Kein Anspruch des Krankenhauses auf Aufwandspauschale bei Prüfverfahren in 2010 ohne Rechnungsminderung
L 5 KR 622/16 | Landessozialgericht München, Urteil vom 17.10.2023
Das Krankenhaus habe keinen Anspruch auf eine Aufwandspauschale von 300,- € zuzüglich Prozesszinsen gegen die Krankenkasse, da die durchgeführte Prüfung der sachlich-rechnerischen Richtigkeit keinen Minderungstatbestand darstellte. Die relevanten Bestimmungen des § 275 SGB V beziehen sich auf den Zeitpunkt, zu dem der Prüfauftrag der Krankenkasse beim Krankenhaus eingeht. Da der MDK den Prüfauftrag im Jahr 2010 erhalten und die Begutachtung durchgeführt hat, ist die Rechtslage von 2010 maßgeblich. Somit ist der Anspruch weder begründet noch fällig.

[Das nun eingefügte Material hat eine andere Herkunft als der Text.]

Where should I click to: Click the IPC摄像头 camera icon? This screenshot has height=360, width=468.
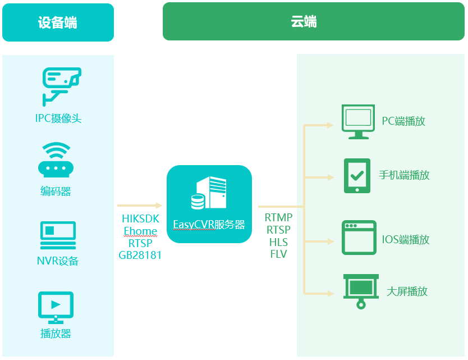[x=61, y=85]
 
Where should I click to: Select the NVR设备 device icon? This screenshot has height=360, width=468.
[x=58, y=235]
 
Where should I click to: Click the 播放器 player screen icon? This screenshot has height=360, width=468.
[x=56, y=307]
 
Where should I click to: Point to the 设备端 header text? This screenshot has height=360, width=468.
[x=58, y=22]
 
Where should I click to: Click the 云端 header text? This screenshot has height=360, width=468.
[x=304, y=22]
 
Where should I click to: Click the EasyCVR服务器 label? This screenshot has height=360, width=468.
[x=209, y=225]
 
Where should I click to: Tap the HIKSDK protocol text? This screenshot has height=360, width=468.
[x=140, y=218]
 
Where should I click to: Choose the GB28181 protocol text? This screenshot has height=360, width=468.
[x=140, y=255]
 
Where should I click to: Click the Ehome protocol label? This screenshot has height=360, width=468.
[x=140, y=231]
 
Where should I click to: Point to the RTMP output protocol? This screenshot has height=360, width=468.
[x=279, y=217]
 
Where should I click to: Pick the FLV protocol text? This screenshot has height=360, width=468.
[x=278, y=254]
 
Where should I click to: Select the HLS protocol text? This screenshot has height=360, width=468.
[x=278, y=242]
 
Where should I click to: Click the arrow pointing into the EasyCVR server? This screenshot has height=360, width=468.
[x=140, y=206]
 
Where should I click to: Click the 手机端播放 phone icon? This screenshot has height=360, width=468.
[x=356, y=176]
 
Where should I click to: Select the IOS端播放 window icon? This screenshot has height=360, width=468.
[x=359, y=238]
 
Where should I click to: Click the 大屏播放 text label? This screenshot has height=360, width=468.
[x=407, y=291]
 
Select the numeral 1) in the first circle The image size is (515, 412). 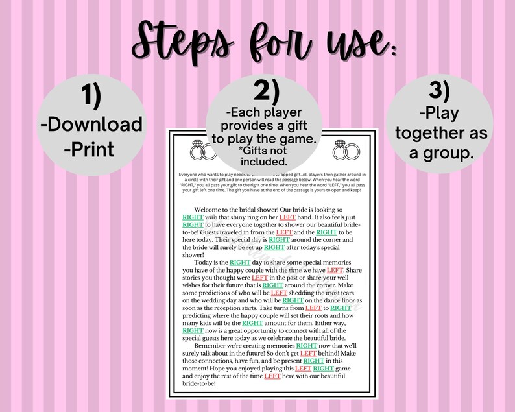point(91,96)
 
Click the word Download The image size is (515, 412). point(95,124)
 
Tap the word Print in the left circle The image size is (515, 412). point(90,150)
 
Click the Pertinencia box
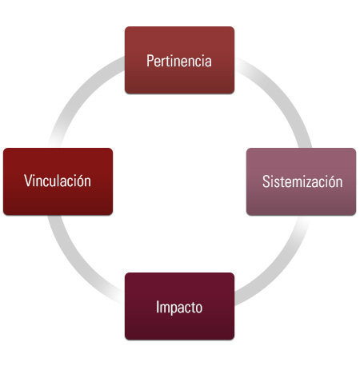pos(179,60)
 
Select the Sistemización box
pos(301,181)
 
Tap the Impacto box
pos(179,306)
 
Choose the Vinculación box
pos(58,181)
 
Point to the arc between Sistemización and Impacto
pos(278,269)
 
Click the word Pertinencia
pos(179,61)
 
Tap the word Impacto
pos(179,307)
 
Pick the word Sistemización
pos(302,181)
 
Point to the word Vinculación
pos(58,181)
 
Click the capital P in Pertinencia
pos(150,61)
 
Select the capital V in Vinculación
pos(29,181)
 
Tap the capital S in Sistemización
pos(266,181)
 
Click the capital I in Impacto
pos(158,307)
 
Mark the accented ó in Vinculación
pos(79,181)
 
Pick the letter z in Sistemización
pos(311,183)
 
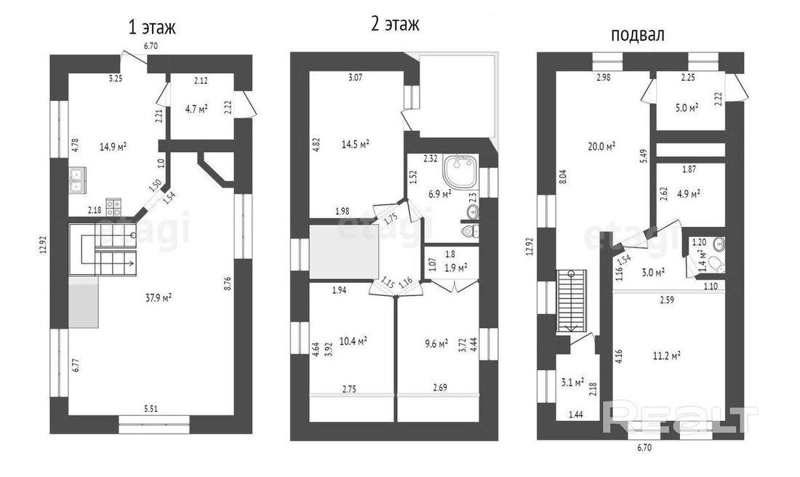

Die Prüfung der sachlich-rechnerischen Richtigkeit einer Krankenhausrechnung erfordere keinen Rückgriff auf § 275 Abs. 1 Nr. 1 SGB V, da die gesetzlichen Krankenkassen bereits nach § 21 Abs. 1 S. 2 Nr. 2 SGB X befugt sind, Sachverständigengutachten des MDK einzuholen. Die Spezialregelung des § 275 SGB V schreibe die Beteiligung des MDK in bestimmten Fällen vor, schließe aber seine Einschaltung in anderen Fällen nicht aus. Die Einführung von § 275 Abs. 1c S. 4 SGB V zum 01.01.2016, die jede Prüfung der Abrechnung eines Krankenhauses durch den MDK als Prüfung nach § 275 Abs. 1c Satz 1 SGB V definiert, ändert nichts an dieser Rechtslage. Der Gesetzgeber beabsichtigte mit dieser Neuregelung, an die bestehende Rechtsprechung anzuknüpfen und keine Änderungen für die Vergangenheit vorzunehmen.